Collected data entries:

------

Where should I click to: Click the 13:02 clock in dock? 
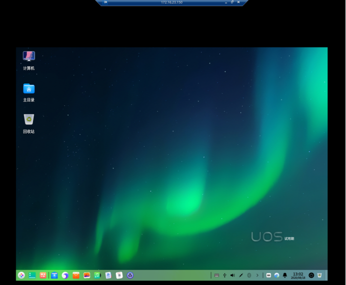coord(298,276)
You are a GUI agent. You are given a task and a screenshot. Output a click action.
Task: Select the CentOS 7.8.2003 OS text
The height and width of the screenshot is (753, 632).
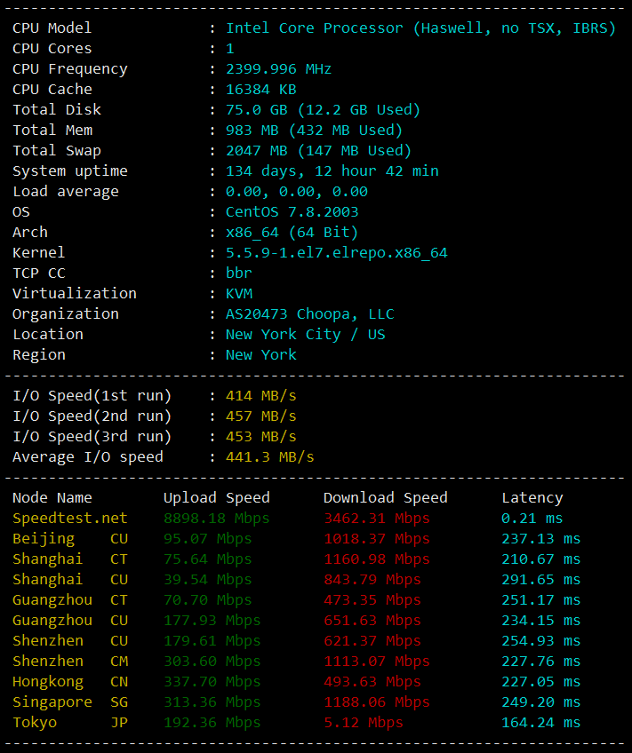[x=292, y=211]
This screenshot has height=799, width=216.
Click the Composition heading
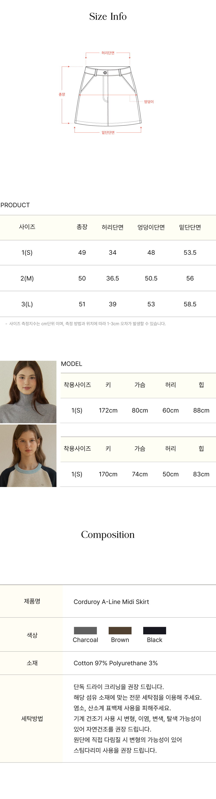click(108, 534)
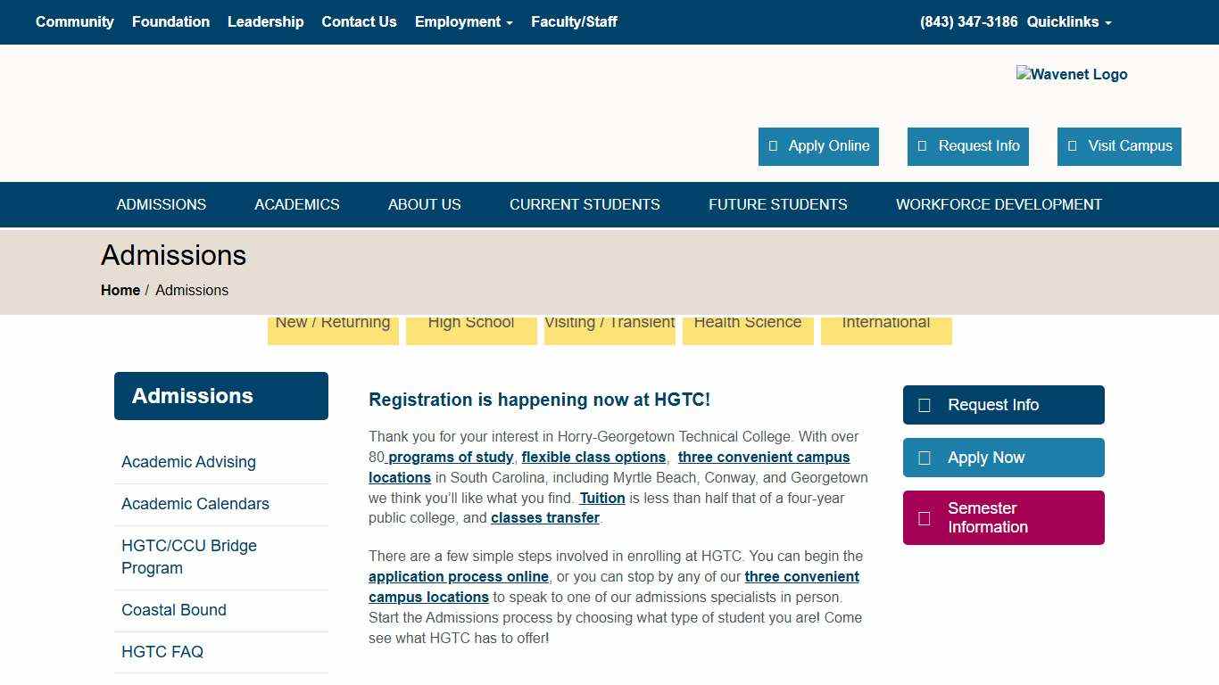The width and height of the screenshot is (1219, 685).
Task: Click the icon beside sidebar Request Info
Action: coord(925,406)
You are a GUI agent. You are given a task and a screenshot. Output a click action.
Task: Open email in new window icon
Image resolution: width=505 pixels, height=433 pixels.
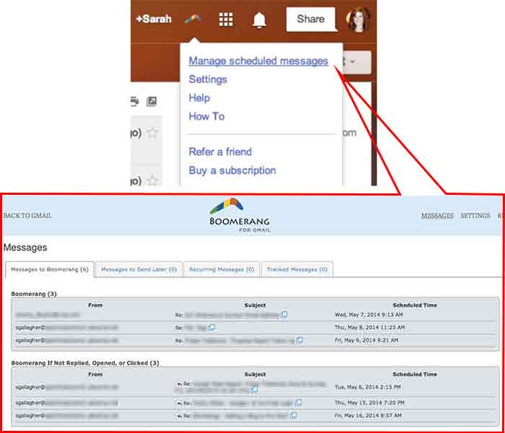tap(152, 102)
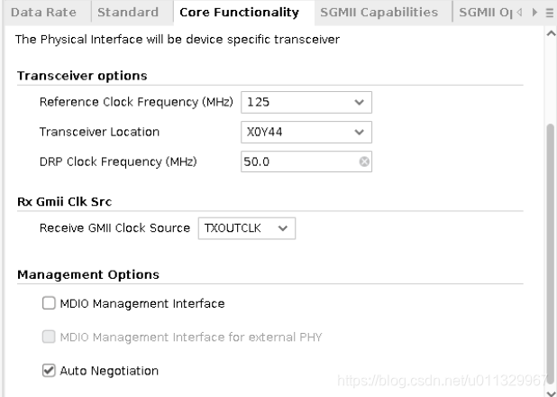This screenshot has height=397, width=557.
Task: Select the Core Functionality tab
Action: click(239, 13)
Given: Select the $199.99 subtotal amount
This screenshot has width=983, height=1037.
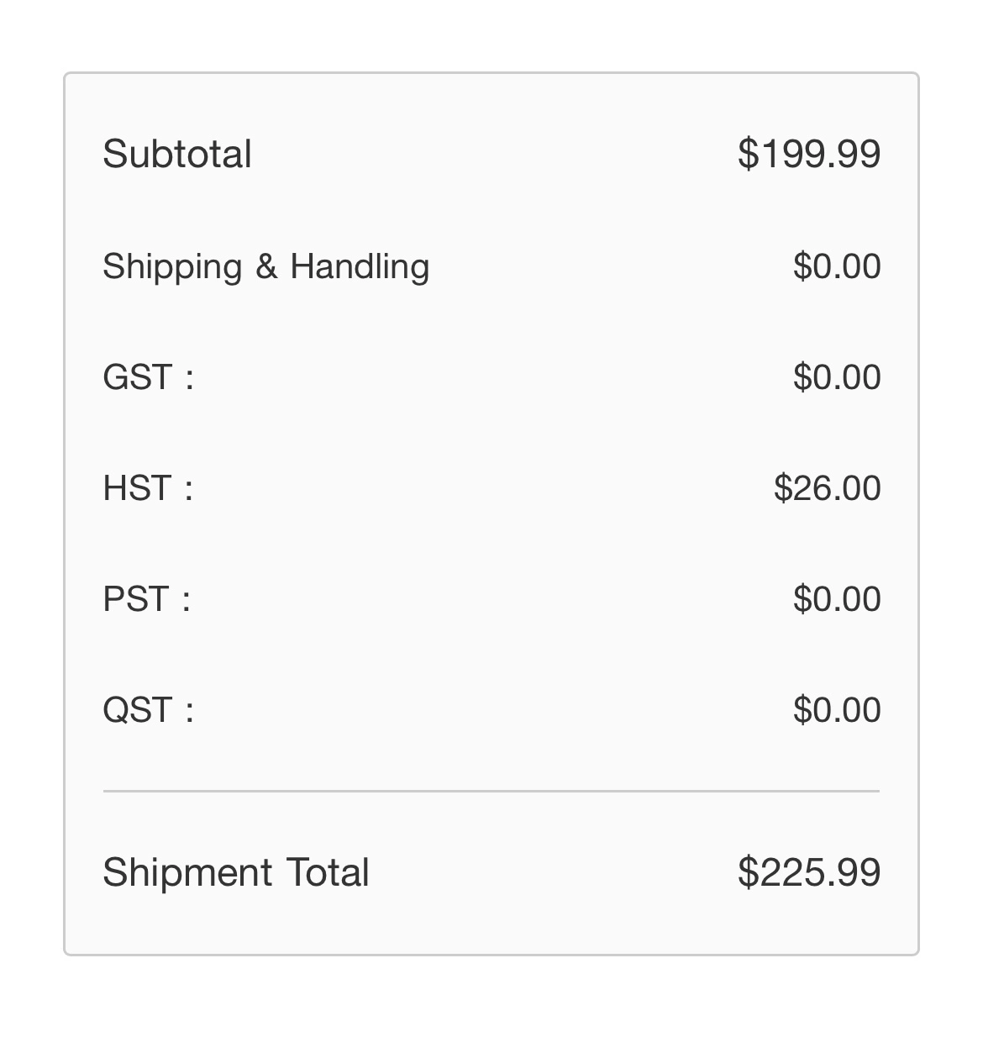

------

Copy every record verbatim while leaving each picture out.

Where should I click to: Click the 13:02 clock in dock? 
coord(298,276)
You are a GUI agent. You are given a task and a screenshot. Output a click action.
Task: Select the CentOS 7.8.2003 OS text
The height and width of the screenshot is (753, 632).
[x=292, y=211]
This screenshot has height=799, width=216.
Click the Composition heading
click(108, 534)
The width and height of the screenshot is (1219, 685).
Task: Click the icon beside sidebar Request Info
Action: coord(925,406)
You are a GUI agent. You are given a task and a screenshot. Output a click action.
Task: Open email in new window icon
Image resolution: width=505 pixels, height=433 pixels.
tap(152, 102)
This screenshot has height=397, width=557.
Task: Select the Core Functionality tab
Action: click(239, 13)
Given: Select the $199.99 subtotal amount
This screenshot has width=983, height=1037.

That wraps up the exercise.